As a fourth-generation Jersey girl, I was immediately intrigued by “New Jersey as a Non-Site,” the featured exhibit at the Princeton University Art Museum. Signs around campus described it as “art of the avant-garde(n) state.” The somewhat clever pun solidified my commitment to see the exhibit, which endeavors to show how artists after World War II came to utilize the heap of garbage that was New Jersey; a place that the curator describes as “industrial wastescapes, crumbling cities, crowded highways, and banal suburbs.”
New Jersey was ideal for young artists who could not afford studio space or materials in New York City. They drove by car across the George Washington Bridge or through the Holland or Lincoln Tunnels (before the tolls cost thirteen dollars) to exploit New Jersey for its seemingly inexhaustible resources of desolate industrial waste and crumbling decay.
It is a very conceptual exhibit, featuring works that are neither delicate nor precious. They are sturdy pieces—photographs of installations past, old magazine covers, or a pyramid of fluorescent rocks collected from Franklin, NJ. As Robert Smithson, a featured artist in the exhibit, commentates, these artists were “using the environment to frame something artificial.” As with all environmental art, they took found objects from various locations, changed their structure and often re-introduced them with a new purpose.

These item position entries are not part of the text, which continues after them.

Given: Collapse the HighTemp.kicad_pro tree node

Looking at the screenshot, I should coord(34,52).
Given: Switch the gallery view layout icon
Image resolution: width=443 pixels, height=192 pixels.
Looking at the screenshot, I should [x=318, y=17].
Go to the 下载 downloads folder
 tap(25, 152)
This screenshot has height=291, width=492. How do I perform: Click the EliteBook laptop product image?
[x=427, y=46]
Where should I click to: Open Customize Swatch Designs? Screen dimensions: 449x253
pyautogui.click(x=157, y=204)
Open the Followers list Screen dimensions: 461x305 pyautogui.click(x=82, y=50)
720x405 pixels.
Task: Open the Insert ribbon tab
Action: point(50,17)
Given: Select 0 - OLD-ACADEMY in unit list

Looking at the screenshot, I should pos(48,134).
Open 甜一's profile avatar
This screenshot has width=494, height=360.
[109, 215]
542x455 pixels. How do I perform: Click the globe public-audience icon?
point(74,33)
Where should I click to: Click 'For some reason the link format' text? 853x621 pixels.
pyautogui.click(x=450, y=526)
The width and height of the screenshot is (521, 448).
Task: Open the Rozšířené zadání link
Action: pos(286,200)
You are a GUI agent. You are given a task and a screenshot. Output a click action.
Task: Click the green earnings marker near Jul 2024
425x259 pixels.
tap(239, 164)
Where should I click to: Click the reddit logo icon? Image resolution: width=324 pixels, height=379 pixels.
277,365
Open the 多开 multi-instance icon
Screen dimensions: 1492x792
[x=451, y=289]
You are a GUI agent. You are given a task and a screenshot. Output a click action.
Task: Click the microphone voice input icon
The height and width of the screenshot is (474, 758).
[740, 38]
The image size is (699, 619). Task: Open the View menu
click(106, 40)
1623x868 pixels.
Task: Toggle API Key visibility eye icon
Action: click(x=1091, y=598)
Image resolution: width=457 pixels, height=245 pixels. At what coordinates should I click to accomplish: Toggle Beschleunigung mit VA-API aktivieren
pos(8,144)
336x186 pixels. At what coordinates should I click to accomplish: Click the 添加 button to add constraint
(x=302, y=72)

If you are looking for artwork that is aesthetically pleasing, easy to understand, or brightly colored, this is the wrong place for you. Upon first glance, I was often quite confused as to what I was looking at, and it’s definitely an exhibit that is greatly enhanced by reading the descriptions of the pieces. For example, one piece I found particularly was Gordon Matta Clark’s “Splitting,” whose photograph of you’ve probably seen on signs around campus—it gives a multi-level view of the inside of a house. This house is a live sculpture and cinema that Clark created by chiseling away from a cinder block foundation of a house in Englewood until it disjointed. However, I felt that some of the works you just have to laugh at, such as the descriptions and photographs of a performance piece by Allan Kaprow where a “victim” is wrapped in tin foil, brought by car to a dumpster, tormented, and then taken to Grand Central Station. In response to this specific piece, an anonymous freshman at the exhibit commented, “It’s a period of art that I sometimes just look at and say what the hell? I can only take so much modern art in a day before it starts giving me headaches!” He proceeded to leave the exhibit, backtracking through the previous rooms instead of making it to the end, shaking his head. I can’t say he missed much, and as a whole I found the exhibit underwhelming.
In general, “New Jersey as a Non-Site” exaggerated both what the Garden State is and what it isn’t. It’s not a historical analysis of post-World War II Jersey, but it tells the story of artistic experience in a time of uncertainty and doubt. New Jersey was a perfect location for these artists, as it is a place of in-between and often acts as a portal to other, better, places. It spoke to the shared Jersey experience that all natives can identify with—like driving past the graffiti-covered Snake Hill on the Turnpike, the shipping containers at Port Elizabeth, or the badlands that Bruce Springsteen sings about. The things that most Princeton students might only glance at from train windows on their way to New York City.